The statuette of the Good Shepherd is a marble statuette formerly part of a sarcophagus that dates to the late third or early 4th century A.D. found in the Catacomb of Callixtus. It was reworked in 1764 to become an independent statuette. Above the base, the statue underwent restoration in the 18th century and partial recreation of missing sections. Parts reworked include the upper part of the head, the lamb's legs, the back of the statue, one of the shepherd's legs and both his arms.

The statuette illustrates Christ as the Good Shepherd, written of in the Bible's Parable of the Lost Sheep. From Luke 15, verses 3–7:
3 And he (Christ) spake this parable unto them, saying,
4 What man of you, having an hundred sheep, if he lose one of them, doth not leave the ninety and nine in the wilderness, and go after that which is lost, until he find it?

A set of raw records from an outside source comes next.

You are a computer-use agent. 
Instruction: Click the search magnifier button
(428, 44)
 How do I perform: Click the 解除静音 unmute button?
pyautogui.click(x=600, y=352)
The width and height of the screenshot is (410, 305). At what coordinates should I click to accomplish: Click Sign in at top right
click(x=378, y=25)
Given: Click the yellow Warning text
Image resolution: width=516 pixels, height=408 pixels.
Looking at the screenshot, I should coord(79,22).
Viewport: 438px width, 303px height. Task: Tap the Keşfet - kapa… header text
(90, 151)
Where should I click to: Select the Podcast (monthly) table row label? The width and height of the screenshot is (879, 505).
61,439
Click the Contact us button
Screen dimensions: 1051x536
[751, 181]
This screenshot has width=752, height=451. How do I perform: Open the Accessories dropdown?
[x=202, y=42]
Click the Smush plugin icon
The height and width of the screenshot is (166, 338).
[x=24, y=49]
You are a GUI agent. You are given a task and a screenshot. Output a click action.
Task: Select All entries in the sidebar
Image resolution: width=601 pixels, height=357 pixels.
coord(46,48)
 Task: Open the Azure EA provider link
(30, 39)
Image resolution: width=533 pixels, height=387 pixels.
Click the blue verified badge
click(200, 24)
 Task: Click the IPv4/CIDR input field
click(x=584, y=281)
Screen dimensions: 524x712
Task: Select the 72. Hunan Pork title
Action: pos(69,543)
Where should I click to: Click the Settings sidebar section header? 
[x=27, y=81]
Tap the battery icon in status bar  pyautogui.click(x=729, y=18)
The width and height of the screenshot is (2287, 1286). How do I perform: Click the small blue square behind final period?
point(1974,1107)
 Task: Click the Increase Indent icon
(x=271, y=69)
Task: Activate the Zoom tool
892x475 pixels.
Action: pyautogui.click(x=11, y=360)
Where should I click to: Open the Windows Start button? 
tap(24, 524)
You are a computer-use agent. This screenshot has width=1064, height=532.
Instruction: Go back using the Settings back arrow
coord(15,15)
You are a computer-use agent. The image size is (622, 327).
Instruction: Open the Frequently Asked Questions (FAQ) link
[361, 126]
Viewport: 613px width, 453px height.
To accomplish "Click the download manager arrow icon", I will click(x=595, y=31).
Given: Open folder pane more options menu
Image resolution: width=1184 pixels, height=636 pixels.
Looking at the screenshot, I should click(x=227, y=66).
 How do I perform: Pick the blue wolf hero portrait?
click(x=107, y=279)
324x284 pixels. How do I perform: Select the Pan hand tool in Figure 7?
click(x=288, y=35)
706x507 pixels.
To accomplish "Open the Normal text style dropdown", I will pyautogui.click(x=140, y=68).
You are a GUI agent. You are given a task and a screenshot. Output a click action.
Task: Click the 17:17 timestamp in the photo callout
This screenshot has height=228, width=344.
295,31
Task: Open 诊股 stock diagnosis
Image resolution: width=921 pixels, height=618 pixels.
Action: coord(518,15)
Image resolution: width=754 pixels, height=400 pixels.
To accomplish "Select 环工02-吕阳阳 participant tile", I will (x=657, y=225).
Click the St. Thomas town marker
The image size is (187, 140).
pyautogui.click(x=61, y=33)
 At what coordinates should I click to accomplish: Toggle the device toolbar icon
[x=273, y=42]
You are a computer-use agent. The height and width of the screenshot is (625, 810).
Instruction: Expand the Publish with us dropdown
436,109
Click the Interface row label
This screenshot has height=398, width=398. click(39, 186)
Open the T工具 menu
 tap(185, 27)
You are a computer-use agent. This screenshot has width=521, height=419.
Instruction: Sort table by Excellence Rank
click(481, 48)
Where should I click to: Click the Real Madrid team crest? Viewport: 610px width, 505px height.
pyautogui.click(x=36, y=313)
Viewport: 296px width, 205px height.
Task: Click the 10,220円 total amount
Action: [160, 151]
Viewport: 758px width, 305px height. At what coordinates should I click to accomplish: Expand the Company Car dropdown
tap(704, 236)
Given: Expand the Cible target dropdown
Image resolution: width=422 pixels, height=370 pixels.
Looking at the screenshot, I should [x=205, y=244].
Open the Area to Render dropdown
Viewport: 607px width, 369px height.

5 And when he hath found it, he layeth it on his shoulders, rejoicing.
6 And when he cometh home, he calleth together his friends and neighbours, saying unto them, Rejoice with me; for I have found my sheep which was lost.
7 I say unto you, that likewise joy shall be in heaven over one sinner that repenteth, more than over ninety and nine just persons, which need no repentance.